- **SUPPLIED DATA**:
Content starts
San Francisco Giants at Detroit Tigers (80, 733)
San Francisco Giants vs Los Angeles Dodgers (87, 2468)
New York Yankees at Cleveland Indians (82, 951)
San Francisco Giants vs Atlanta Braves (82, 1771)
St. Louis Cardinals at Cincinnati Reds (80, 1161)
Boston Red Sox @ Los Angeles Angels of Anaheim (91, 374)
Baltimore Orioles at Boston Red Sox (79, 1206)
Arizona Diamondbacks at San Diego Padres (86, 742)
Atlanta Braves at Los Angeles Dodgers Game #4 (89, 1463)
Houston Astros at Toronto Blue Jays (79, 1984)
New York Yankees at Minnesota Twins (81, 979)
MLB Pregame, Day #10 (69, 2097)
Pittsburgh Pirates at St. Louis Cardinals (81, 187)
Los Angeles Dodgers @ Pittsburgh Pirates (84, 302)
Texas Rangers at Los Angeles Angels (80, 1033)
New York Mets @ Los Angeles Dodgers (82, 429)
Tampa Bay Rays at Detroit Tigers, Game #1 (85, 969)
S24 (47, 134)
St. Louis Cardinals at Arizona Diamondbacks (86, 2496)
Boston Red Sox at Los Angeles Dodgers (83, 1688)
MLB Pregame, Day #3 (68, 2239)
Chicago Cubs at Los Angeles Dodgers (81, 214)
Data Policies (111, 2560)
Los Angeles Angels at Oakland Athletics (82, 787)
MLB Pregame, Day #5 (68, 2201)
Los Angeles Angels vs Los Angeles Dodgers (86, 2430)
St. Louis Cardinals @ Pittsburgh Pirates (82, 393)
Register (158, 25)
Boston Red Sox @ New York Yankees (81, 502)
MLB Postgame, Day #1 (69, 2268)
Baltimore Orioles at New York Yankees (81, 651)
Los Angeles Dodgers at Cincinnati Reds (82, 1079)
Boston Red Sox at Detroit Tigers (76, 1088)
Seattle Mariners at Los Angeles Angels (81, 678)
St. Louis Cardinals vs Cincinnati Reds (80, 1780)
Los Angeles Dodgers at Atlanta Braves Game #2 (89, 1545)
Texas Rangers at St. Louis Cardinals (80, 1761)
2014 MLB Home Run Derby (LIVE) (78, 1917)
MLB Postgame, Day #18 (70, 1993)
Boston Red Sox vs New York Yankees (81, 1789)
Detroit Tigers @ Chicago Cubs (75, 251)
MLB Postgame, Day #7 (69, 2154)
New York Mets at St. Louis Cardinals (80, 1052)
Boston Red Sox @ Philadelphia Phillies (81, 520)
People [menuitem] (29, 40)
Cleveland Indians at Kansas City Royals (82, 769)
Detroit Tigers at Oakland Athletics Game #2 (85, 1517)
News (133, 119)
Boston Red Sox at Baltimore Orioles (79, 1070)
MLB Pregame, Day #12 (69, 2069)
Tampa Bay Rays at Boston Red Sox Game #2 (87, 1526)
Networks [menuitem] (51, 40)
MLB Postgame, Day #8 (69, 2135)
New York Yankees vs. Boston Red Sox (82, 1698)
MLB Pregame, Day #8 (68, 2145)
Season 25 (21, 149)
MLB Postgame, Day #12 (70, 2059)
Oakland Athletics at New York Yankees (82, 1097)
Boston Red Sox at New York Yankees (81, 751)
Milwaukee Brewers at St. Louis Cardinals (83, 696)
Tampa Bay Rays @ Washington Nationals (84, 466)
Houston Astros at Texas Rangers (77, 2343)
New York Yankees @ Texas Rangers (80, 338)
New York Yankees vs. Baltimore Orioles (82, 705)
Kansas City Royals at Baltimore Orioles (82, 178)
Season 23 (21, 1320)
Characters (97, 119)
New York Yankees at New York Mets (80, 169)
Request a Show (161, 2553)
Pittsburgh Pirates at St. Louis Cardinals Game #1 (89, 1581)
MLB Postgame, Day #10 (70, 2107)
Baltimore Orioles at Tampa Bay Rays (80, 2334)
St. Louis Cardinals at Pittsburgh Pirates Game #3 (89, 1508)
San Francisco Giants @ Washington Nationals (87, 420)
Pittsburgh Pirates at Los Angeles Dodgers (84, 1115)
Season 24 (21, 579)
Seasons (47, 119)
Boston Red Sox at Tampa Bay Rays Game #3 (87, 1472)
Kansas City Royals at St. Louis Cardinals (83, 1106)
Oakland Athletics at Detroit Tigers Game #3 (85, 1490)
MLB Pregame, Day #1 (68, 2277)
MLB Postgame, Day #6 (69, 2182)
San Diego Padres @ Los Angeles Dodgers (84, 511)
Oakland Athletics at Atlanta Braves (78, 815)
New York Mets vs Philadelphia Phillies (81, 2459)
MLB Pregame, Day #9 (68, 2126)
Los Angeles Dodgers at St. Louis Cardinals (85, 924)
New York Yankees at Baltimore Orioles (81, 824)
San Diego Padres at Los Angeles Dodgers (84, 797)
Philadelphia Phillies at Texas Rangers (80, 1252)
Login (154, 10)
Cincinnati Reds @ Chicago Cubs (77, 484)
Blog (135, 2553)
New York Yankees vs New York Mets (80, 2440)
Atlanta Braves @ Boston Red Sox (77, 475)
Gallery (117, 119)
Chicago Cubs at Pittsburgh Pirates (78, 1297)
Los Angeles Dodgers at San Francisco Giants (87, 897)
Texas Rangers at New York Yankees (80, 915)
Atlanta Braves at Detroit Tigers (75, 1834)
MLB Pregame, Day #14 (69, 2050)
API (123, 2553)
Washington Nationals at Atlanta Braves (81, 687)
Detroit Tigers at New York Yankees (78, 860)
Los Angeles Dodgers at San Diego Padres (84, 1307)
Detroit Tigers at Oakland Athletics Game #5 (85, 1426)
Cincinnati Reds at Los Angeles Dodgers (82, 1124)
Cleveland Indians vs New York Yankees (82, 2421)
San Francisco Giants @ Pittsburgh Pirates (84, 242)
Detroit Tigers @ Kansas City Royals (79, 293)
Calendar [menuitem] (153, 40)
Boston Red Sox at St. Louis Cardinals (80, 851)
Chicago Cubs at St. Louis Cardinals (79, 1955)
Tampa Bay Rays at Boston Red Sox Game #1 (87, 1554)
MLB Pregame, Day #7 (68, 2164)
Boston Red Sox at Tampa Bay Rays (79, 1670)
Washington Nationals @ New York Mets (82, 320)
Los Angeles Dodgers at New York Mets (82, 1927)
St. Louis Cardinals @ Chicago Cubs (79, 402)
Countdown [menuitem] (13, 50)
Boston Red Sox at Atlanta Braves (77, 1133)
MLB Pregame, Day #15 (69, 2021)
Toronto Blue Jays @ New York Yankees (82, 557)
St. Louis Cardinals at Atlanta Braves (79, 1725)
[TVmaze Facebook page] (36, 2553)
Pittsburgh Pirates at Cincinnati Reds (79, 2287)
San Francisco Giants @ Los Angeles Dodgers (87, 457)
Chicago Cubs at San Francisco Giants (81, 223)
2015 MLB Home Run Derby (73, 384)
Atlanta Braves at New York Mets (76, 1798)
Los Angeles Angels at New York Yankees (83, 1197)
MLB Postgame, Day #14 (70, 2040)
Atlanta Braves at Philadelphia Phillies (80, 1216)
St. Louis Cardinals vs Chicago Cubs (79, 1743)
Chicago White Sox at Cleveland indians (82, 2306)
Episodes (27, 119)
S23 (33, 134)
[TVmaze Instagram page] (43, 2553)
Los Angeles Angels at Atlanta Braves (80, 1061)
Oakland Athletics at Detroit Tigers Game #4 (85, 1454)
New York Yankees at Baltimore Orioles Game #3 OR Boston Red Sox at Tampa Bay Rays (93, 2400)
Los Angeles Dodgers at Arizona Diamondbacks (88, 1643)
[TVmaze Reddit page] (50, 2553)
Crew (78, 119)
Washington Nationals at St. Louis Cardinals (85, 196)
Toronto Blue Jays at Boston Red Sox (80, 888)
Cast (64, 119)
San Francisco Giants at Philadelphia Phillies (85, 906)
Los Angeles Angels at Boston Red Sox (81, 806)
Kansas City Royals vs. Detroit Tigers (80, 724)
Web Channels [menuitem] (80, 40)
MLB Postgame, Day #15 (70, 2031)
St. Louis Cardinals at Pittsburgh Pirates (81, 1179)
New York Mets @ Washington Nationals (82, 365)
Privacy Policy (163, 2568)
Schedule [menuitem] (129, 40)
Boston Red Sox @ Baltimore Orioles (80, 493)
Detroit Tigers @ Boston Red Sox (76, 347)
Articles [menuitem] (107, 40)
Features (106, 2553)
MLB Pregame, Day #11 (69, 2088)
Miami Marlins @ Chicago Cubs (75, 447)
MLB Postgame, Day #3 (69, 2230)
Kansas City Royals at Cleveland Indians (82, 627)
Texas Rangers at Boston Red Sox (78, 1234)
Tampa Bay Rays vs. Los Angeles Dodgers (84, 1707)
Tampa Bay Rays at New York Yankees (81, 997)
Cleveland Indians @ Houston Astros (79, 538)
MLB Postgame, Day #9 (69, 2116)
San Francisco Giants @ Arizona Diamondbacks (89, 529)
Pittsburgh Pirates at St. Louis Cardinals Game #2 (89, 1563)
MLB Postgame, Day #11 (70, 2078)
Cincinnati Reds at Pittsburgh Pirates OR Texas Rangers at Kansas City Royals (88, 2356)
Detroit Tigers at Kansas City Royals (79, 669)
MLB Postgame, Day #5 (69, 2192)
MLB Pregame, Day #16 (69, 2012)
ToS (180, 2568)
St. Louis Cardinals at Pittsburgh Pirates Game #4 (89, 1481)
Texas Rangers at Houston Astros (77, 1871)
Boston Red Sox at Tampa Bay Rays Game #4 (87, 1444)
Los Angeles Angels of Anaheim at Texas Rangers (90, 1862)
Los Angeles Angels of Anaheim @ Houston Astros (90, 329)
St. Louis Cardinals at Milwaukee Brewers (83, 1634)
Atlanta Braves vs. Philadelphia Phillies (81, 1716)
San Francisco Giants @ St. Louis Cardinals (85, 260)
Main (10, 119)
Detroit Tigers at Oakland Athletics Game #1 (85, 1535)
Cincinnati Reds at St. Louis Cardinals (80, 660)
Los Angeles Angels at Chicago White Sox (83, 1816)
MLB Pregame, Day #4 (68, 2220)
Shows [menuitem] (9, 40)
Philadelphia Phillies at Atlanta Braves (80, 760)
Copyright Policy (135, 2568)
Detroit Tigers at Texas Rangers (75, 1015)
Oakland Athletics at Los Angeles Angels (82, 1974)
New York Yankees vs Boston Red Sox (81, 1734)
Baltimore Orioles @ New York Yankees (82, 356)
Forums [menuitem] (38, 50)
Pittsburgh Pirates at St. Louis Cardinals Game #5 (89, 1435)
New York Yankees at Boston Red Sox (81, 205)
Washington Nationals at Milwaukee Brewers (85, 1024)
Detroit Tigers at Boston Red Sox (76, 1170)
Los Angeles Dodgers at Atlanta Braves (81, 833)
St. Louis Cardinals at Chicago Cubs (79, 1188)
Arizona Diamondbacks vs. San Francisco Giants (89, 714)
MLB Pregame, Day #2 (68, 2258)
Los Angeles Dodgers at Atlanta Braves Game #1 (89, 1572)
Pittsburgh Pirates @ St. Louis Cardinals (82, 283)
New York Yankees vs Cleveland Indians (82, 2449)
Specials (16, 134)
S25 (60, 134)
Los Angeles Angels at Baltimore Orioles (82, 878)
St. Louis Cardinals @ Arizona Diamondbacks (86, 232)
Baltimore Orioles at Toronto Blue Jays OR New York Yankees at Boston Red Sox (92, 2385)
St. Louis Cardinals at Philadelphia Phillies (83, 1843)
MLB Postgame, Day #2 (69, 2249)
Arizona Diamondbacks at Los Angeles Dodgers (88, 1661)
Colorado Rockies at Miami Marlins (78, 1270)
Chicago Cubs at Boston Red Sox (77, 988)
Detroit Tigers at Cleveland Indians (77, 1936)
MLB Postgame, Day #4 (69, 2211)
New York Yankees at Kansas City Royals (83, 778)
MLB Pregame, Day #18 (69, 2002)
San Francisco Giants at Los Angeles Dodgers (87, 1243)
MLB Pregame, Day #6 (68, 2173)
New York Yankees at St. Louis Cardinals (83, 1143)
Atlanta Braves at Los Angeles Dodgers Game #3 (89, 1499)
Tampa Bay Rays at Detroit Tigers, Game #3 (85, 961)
Content ends
- **WORK TASK**:
If a line in the entries above contains "Rays", report it.

- **RESPONSE BOX**:
Tampa Bay Rays at Detroit Tigers, Game #1 (85, 969)
Tampa Bay Rays at Boston Red Sox Game #2 (87, 1526)
Tampa Bay Rays @ Washington Nationals (84, 466)
Baltimore Orioles at Tampa Bay Rays (80, 2334)
Boston Red Sox at Tampa Bay Rays Game #3 (87, 1472)
Tampa Bay Rays at Boston Red Sox Game #1 (87, 1554)
Boston Red Sox at Tampa Bay Rays (79, 1670)
New York Yankees at Baltimore Orioles Game #3 OR Boston Red Sox at Tampa Bay Rays (93, 2400)
Tampa Bay Rays vs. Los Angeles Dodgers (84, 1707)
Tampa Bay Rays at New York Yankees (81, 997)
Boston Red Sox at Tampa Bay Rays Game #4 (87, 1444)
Tampa Bay Rays at Detroit Tigers, Game #3 (85, 961)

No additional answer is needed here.